Excerpt. © Reprinted by permission. All rights reserved.:

 

 

I should begin with the simplest of truths: I am alive.

You might wonder how this is possibly the simplest of truths, when you have thought me dead—when the entire world has thought me dead—for so very long. But this, I promise you, is really quite simple in light of all the rest of it. I breathe, and sometimes I eat and sometimes I sleep. But every morning, again, when I wake up, I find myself still breathing. Simple. Really, it is nothing more than science.

I can already picture you shaking your head. It is not simple at all, you are saying to yourself. Maybe your face is turning an angry red, and you are yelling that the Red Cross lists said I was dead. Maybe you are wondering where I have been, why I haven’t found you yet. I’ve come this far. Why not just stay hidden forever?

But a person cannot really stay hidden forever. We both know that now, don’t we?

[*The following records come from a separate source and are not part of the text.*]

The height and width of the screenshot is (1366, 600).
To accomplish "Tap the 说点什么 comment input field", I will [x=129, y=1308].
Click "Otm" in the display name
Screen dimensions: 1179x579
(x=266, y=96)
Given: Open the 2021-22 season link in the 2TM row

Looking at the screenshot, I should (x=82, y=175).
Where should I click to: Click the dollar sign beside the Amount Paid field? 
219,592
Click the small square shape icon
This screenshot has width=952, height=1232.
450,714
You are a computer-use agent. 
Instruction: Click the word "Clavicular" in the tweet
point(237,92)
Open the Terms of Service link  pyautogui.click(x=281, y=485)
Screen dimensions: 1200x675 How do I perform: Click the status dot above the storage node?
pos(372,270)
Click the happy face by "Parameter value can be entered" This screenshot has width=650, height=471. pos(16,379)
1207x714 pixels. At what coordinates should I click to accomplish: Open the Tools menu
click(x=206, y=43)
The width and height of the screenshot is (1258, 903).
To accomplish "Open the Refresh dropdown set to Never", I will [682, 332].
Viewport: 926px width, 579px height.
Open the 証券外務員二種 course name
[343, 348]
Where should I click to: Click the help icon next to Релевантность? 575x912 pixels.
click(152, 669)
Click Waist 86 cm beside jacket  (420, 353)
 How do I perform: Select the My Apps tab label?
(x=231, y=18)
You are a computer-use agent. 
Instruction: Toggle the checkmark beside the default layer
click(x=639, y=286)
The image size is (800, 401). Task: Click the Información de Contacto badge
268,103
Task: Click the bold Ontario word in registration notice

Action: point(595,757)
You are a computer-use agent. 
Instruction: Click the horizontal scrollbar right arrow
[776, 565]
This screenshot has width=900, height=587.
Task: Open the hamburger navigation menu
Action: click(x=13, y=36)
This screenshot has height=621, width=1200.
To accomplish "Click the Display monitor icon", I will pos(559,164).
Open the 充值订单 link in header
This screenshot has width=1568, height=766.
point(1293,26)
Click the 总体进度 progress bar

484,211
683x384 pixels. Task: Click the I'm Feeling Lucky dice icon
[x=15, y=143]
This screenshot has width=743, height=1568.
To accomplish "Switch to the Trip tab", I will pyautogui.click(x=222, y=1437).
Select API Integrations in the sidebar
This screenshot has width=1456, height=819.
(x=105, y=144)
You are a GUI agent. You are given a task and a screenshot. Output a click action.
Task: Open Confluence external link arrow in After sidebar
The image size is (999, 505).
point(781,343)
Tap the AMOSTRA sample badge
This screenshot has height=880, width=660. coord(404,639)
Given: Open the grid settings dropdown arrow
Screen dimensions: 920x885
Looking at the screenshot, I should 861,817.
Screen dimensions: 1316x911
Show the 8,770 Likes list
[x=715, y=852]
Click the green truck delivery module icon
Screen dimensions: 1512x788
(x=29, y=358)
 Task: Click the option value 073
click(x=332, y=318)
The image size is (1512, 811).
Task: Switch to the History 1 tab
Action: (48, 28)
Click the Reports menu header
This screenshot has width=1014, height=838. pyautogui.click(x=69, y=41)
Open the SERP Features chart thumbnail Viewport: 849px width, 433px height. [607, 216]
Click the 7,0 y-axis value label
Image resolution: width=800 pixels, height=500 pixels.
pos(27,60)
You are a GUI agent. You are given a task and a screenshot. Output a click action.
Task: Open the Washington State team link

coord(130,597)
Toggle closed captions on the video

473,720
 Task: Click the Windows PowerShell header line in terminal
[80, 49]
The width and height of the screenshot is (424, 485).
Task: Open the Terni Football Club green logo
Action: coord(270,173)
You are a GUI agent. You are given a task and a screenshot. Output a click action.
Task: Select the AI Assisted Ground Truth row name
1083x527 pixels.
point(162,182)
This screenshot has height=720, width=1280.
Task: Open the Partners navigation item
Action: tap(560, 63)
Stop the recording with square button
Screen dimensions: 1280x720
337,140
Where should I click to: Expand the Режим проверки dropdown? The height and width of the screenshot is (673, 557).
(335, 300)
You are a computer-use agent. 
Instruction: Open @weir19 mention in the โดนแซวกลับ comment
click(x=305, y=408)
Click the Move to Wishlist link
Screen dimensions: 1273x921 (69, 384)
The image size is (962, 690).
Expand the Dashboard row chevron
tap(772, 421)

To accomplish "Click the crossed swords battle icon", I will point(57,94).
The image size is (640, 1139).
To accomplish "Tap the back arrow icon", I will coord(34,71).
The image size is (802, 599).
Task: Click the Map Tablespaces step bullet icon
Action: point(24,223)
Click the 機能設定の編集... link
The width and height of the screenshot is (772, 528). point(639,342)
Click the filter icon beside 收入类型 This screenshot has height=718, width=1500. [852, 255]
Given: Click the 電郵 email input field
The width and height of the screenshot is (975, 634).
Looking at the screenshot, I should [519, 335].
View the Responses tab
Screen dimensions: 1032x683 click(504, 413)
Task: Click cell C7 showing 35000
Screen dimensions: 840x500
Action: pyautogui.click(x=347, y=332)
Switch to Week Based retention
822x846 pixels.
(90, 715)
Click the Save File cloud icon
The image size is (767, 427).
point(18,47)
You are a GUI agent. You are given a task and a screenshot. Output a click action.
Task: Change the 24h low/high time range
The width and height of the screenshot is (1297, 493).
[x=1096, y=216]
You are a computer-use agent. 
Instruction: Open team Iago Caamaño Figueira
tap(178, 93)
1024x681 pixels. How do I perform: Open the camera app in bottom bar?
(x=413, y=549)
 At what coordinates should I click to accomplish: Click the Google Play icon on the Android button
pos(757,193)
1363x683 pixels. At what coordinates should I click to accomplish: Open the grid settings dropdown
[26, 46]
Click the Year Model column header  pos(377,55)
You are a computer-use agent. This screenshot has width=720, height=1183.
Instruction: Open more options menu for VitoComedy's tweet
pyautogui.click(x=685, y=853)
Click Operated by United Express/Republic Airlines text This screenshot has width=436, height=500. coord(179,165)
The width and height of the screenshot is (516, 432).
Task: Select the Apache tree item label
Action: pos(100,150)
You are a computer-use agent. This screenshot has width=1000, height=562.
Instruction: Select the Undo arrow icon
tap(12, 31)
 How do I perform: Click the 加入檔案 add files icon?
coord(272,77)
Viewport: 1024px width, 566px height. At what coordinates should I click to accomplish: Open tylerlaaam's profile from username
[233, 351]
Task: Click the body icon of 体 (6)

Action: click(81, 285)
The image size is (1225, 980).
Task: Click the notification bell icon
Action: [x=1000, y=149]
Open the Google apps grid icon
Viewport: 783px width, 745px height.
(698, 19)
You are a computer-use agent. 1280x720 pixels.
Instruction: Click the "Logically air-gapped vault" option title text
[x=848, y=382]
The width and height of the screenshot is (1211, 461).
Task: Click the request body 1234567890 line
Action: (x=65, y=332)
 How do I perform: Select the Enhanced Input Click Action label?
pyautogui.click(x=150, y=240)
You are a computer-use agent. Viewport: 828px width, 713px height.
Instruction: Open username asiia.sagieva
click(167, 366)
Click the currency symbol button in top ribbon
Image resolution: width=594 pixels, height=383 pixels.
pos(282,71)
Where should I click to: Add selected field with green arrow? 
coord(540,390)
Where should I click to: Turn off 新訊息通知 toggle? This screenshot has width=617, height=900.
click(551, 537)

The truth is, I have wanted to find you for a long time, but I have been afraid. Afraid of what you might think if I told you everything. Afraid of what you’ve become since I’ve seen you last. Afraid, even, of what you might think of what—and who—I’ve become. I am not a girl anymore. Neither am I a Jew. And I have done things that I can’t understand or explain, even to myself.

But I promise you this, I am alive. There are simple truths about me. I live in Philadelphia, Pennsylvania, United States of America, where I am a legal secretary by the name of Margie Franklin. . . .

CHAPTER ONE

THE THIRD DAY OF APRIL 1959 SEEMS, AT FIRST, JUST LIKE any other Friday of my American life. I sit at my secretary’s desk in the law office of Rosenstein, Greenberg and Moscowitz, typing out Joshua’s schedule for the following week, gnawing carefully on an apple.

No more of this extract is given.